Critics charge that Russia has failed to address ongoing criminal justice problems, such as poor prison conditions and the widespread use of torture and ill-treatment by law enforcement officials to extract confessions. New prison rules adopted in 2005 mean that prisoners are treated more harshly than they had been in the past, according to human rights activists. On the positive side, in April 2006, Putin signed a law transferring FSB pretrial detention centers to the Justice Ministry, meeting one of the commitments Russia made when it joined the Council of Europe in 1996.

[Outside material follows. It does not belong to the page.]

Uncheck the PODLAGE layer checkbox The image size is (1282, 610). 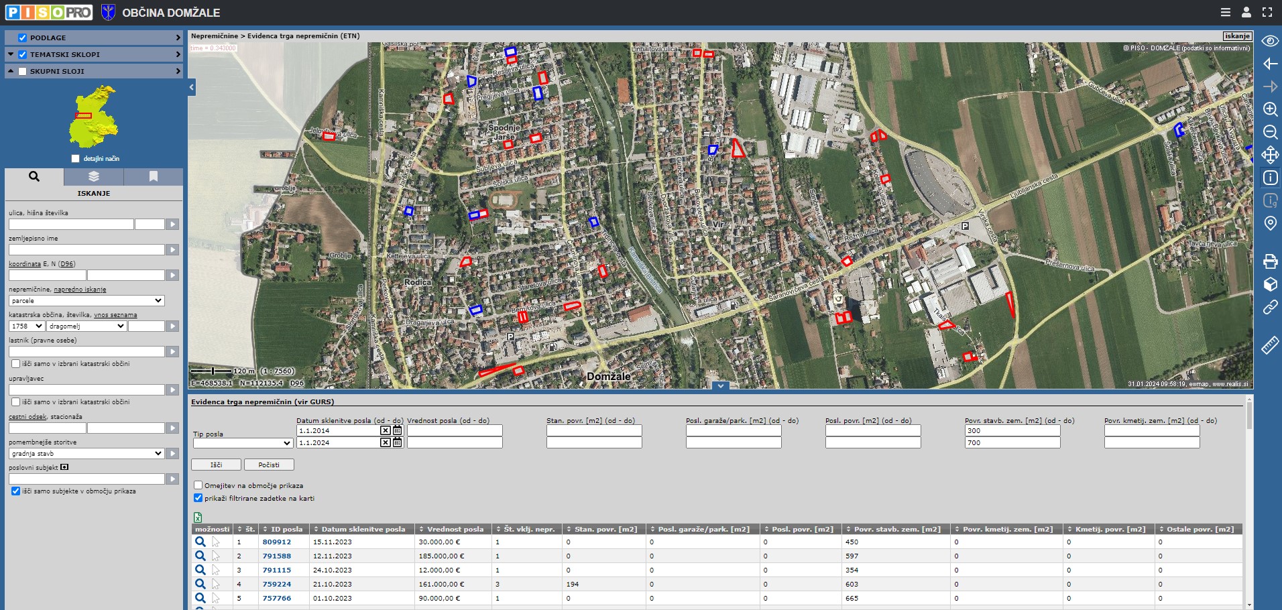click(x=22, y=38)
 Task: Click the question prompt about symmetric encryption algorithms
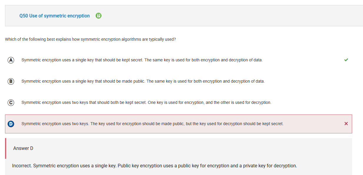tap(90, 39)
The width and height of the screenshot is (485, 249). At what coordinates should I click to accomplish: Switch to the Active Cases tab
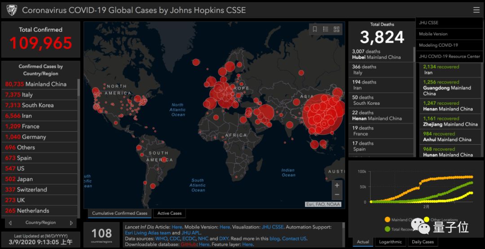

Long before the 2006 government crackdown on Georgians, ethnic minorities, particularly those who appear to be from the Caucasus or Central Asia, were subject to governmental and societal discrimination and harassment. Local observers fear that racially motivated attacks by skinheads and other extremist groups are increasing. During the year there were 520 racist attacks in Russia, including 54 murders, according to Sova, a group that tracks ultra-nationalist activity in the country. An August 2006 bomb blast killed 10 people at a market frequented by migrants from the Caucasus and Central Asia, and was seen as an escalation in the sophistication and preparation of attacks against immigrants. In September, after men from Azerbaijan and Chechnya killed two ethnic Russians in a bar fight in the northern town of Kondopoga, a mob of 2,000, mostly young men, burned the bar and attacked homes and businesses owned by Caucasus migrants. Many ethnic minorities fled the city that night.

The government places some restrictions on freedom of movement and residence. All adults are legally required to carry internal passports while traveling, documents that they also need in order to obtain many government services. Some regional authorities impose residential registration rules that limit the right of citizens to choose their place of residence freely.

Property rights remain shaky. Prosecutions of wealthy business people critical of the Kremlin, coupled with large tax liens on select companies, have reinforced perceptions that property rights are being eroded and that the rule of law is subordinated to political considerations.

Domestic violence continues to be a serious problem, and police are often reluctant to intervene in what they regard as internal family matters. Economic hardships contribute to widespread trafficking of women abroad for prostitution. Forced labor among male migrant workers is also a problem. There is credible evidence that women face considerable discrimination in the workplace, including lower pay than their male counterparts for performing similar work.